• **TRY IT**
In full and without deviation, write out the entries that follow.

--

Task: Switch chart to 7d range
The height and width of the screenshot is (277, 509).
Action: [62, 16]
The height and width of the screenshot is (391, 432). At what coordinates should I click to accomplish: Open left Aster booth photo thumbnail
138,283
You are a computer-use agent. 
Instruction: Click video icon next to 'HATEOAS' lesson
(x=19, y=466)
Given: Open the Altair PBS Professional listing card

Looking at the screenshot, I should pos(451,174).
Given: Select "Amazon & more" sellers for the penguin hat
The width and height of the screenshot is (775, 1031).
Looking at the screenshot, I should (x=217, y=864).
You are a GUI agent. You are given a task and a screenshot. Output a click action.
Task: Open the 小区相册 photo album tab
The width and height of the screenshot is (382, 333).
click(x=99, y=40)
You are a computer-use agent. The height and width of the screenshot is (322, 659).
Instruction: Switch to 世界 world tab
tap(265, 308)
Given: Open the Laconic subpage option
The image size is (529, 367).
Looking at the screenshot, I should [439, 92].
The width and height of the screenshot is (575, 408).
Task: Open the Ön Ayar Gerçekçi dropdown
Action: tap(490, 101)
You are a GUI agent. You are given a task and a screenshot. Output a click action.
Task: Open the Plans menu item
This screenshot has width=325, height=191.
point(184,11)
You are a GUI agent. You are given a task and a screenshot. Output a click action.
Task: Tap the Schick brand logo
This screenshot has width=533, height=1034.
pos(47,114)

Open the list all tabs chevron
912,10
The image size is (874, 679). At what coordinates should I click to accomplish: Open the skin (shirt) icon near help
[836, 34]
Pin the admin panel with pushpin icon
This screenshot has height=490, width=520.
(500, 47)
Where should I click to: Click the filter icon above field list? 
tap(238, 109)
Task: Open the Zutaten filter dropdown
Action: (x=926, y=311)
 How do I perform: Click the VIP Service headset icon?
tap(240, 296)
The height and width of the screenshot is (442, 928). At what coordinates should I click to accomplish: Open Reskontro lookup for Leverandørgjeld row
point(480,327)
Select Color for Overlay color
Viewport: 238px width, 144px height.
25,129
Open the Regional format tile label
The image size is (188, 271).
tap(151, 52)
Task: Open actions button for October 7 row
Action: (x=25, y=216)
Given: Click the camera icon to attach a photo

--

• **WRITTEN RESPONSE**
Task: Switch chart to 7d range
The height and width of the screenshot is (277, 509).
Action: [62, 16]
The height and width of the screenshot is (391, 432). At what coordinates should I click to accomplish: Open left Aster booth photo thumbnail
138,283
You are a computer-use agent. 
Instruction: Click video icon next to 'HATEOAS' lesson
(x=19, y=466)
Given: Open the Altair PBS Professional listing card

Looking at the screenshot, I should pos(451,174).
Given: Select "Amazon & more" sellers for the penguin hat
The width and height of the screenshot is (775, 1031).
Looking at the screenshot, I should (x=217, y=864).
You are a GUI agent. You are given a task and a screenshot. Output a click action.
Task: Open the 小区相册 photo album tab
The width and height of the screenshot is (382, 333).
click(x=99, y=40)
You are a computer-use agent. The height and width of the screenshot is (322, 659).
Instruction: Switch to 世界 world tab
tap(265, 308)
Given: Open the Laconic subpage option
The image size is (529, 367).
Looking at the screenshot, I should [439, 92].
The width and height of the screenshot is (575, 408).
Task: Open the Ön Ayar Gerçekçi dropdown
Action: tap(490, 101)
You are a GUI agent. You are given a task and a screenshot. Output a click action.
Task: Open the Plans menu item
This screenshot has width=325, height=191.
point(184,11)
You are a GUI agent. You are given a task and a screenshot. Output a click action.
Task: Tap the Schick brand logo
This screenshot has width=533, height=1034.
pos(47,114)

Open the list all tabs chevron
912,10
The image size is (874, 679). At what coordinates should I click to accomplish: Open the skin (shirt) icon near help
[836, 34]
Pin the admin panel with pushpin icon
This screenshot has height=490, width=520.
(500, 47)
Where should I click to: Click the filter icon above field list? 
tap(238, 109)
Task: Open the Zutaten filter dropdown
Action: (x=926, y=311)
 How do I perform: Click the VIP Service headset icon?
tap(240, 296)
The height and width of the screenshot is (442, 928). At what coordinates should I click to accomplish: Open Reskontro lookup for Leverandørgjeld row
point(480,327)
Select Color for Overlay color
Viewport: 238px width, 144px height.
25,129
Open the Regional format tile label
The image size is (188, 271).
tap(151, 52)
Task: Open actions button for October 7 row
Action: (x=25, y=216)
Given: Click the camera icon to attach a photo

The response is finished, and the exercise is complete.